## Required action
Filter the listing so that only lines with the word "computer" remain.

###

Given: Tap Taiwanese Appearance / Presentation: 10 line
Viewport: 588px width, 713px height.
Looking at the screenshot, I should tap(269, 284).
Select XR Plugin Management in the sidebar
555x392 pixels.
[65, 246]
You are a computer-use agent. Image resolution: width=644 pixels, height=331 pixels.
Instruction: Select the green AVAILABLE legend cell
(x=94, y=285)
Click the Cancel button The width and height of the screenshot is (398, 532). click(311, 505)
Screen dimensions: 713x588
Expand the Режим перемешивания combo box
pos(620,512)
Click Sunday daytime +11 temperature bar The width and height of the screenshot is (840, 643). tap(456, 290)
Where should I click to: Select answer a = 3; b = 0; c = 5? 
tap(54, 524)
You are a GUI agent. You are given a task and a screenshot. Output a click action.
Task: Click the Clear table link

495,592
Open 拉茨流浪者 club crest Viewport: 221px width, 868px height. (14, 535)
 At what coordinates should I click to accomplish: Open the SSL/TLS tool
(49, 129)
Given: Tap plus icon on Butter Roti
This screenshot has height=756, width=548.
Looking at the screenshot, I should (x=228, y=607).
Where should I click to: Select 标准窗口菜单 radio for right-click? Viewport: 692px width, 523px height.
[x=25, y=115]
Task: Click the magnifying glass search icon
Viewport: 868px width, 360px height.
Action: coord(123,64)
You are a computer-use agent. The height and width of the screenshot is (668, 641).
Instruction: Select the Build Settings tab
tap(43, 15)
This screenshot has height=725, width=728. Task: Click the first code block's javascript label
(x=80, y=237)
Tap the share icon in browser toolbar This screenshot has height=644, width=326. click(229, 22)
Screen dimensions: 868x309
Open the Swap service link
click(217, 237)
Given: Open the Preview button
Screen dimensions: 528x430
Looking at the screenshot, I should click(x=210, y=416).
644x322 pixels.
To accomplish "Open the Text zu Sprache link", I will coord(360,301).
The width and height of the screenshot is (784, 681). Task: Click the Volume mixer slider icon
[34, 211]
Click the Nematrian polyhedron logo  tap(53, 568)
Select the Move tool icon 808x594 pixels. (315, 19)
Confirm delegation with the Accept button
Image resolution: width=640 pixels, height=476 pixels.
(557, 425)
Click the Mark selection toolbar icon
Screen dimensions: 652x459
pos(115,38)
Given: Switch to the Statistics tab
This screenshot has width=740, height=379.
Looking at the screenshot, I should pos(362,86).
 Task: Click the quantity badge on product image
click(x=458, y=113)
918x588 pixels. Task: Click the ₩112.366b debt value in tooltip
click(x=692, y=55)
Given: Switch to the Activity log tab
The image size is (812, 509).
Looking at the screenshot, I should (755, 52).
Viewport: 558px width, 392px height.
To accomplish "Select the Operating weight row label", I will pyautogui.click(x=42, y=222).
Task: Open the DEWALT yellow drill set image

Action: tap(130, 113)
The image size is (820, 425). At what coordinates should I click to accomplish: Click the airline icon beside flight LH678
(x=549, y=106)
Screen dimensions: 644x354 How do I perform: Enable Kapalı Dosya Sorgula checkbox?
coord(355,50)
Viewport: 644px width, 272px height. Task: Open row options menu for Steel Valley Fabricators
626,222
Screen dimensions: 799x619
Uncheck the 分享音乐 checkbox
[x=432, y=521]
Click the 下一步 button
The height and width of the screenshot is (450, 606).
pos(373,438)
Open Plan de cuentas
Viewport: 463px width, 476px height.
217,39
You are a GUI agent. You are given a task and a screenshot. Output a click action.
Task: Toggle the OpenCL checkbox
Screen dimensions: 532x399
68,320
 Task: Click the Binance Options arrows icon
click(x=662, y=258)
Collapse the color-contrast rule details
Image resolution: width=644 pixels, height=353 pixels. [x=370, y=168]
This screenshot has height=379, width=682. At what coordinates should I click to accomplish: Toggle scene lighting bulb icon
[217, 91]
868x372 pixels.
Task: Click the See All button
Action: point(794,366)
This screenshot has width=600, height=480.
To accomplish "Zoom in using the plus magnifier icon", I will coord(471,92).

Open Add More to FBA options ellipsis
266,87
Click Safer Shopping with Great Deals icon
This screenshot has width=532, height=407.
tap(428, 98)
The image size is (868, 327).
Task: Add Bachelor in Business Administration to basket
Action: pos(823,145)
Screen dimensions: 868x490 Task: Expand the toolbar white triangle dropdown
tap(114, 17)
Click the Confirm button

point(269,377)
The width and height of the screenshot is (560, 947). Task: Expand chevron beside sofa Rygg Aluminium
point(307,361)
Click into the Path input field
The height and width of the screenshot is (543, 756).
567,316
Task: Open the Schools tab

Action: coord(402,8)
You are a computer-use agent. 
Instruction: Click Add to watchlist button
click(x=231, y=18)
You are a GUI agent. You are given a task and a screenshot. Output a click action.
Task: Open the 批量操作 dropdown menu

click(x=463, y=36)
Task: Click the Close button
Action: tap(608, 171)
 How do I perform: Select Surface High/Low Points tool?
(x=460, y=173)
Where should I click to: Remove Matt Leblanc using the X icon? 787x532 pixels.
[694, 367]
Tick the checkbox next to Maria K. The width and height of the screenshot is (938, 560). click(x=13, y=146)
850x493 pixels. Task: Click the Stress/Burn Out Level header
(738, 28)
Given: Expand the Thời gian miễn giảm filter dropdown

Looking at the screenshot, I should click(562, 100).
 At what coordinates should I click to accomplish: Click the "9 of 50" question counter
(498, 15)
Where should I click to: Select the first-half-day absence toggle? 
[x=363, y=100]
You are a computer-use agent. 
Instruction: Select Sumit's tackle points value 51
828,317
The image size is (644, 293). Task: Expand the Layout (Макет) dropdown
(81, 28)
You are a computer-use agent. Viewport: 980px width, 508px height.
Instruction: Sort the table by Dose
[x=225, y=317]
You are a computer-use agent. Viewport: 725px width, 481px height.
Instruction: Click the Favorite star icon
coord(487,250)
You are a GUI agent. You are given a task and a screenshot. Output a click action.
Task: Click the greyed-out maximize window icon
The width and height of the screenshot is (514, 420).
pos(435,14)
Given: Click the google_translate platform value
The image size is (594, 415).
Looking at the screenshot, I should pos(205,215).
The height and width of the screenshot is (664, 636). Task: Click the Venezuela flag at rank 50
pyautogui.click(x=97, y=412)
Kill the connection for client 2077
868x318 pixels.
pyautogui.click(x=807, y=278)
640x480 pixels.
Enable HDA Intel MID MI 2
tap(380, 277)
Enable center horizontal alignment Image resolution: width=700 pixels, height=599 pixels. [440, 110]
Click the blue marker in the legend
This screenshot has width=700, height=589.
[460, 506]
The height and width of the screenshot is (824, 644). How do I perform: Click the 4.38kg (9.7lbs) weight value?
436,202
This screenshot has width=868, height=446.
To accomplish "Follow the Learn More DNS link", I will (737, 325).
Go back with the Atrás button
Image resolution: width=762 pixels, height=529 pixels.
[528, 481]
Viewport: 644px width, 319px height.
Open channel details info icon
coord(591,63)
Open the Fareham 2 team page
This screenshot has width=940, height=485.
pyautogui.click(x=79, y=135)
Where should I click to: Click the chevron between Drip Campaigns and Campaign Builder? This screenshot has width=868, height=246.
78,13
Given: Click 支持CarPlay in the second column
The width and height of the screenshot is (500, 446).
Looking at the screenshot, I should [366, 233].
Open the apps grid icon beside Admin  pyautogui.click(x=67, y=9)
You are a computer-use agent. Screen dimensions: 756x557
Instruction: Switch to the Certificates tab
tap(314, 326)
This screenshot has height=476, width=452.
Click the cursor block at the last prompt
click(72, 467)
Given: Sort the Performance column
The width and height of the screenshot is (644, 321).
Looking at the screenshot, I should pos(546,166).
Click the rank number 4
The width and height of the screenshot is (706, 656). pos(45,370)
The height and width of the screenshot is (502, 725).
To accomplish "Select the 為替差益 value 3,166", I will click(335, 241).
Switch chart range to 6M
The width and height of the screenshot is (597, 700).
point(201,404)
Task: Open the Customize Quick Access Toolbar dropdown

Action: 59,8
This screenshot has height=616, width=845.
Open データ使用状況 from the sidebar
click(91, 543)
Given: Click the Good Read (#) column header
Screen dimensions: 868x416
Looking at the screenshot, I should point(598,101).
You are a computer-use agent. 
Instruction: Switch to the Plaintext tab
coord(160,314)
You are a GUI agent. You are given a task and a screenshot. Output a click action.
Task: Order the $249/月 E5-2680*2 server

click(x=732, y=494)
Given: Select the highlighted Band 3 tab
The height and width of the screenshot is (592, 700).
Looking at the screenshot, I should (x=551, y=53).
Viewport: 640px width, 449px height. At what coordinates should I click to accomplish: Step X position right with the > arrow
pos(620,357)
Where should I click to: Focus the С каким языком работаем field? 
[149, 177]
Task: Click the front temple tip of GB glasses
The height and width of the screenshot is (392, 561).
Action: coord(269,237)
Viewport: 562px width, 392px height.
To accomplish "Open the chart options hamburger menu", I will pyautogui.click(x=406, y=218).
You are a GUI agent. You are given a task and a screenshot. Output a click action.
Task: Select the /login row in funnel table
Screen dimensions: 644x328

###

## Task output
You are a computer-use agent. Image resolution: width=644 pixels, height=331 pixels.
You are a computer-use agent. The height and width of the screenshot is (668, 641).
You are a computer-use agent. 
You are a computer-use agent. 
You are a computer-use agent. Viewport: 980px width, 508px height.
You are a computer-use agent. Viewport: 725px width, 481px height.
You are a computer-use agent. Screen dimensions: 756x557
You are a computer-use agent. 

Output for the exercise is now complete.